Article

NOTED SPEAKERS ADDRESS DARTMOUTH STUDENTS

April, 1912
Article
NOTED SPEAKERS ADDRESS DARTMOUTH STUDENTS
April, 1912

During the past month, several widely known speakers have addressed Dartmouth audiences. On March 8, under the auspices of the Dartmouth Men's League for Equal Suffrage, Dr. Anna Howard Shaw, perhaps the best known advocate for woman's rights, gave a strong address in Webster Hall. Her powerful oratory, clear and logical, and interspersed with sparkling wit, won many converts to her cause from the student body. Among other delightful gems of wit, she called attention to the fact that whenever men wished to appear especially dignified they always put on a gown. She protested against the present law denying the ballot to "paupers, idiots, criminals, illiterates, and women," thus classing her sex with the dregs of humanity. Her closing words well sum up her address and her attitude on the question: "Are we not citizens of a great commonwealth ? Have we not the same interests as bur fellow citizens? Is there anything which concerns the commonwealth which does not concern us? Are there not some questions which we are more capable of deciding than men?
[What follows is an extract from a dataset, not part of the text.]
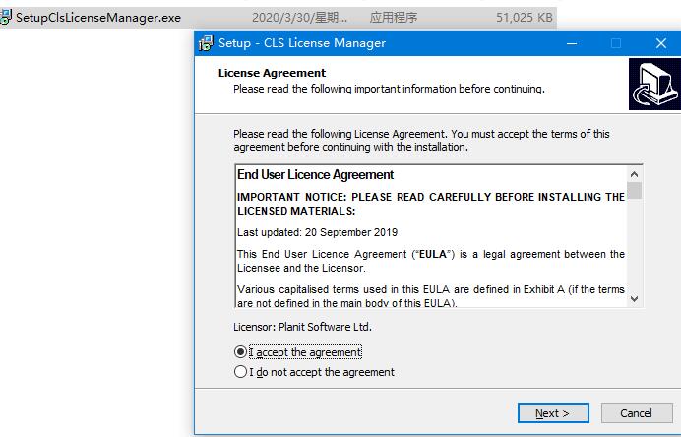This screenshot has width=681, height=437.
Task: Click the scroll down arrow of the license text
Action: tap(634, 299)
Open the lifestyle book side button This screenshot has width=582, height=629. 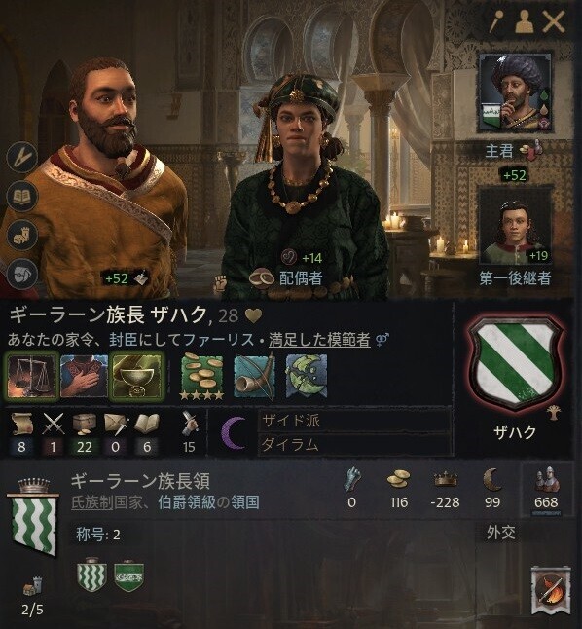[x=22, y=197]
A truthful answer to these questions would bring to woman the ballot."

Another well-known speaker, Dean Walter Taylor Sumner of the Cathedral of SS. Peter and Paul, Chicago, gave a series of strong and purposeful talks on social conditions and problems. He is a Dartmouth man of the class of '98, and came back under the auspices of the Christian Association in order to impress on the students of his alma mater their ever-increasing responsibility in the matter of taking a share in the solving of social problems. He put forth as the three essential requisites of a citizen, knowledge, loyalty, and action.

Another speaker coming to Hanover under the auspices of the D. C. A. was Mr. J. W. Pontius of New York, the Students' Y.M.C.A. secretary for the eastern section of the United States. In a talk entitled "The Way Out," he dealt in a very practical way with the college man's temptations and the way to escape them.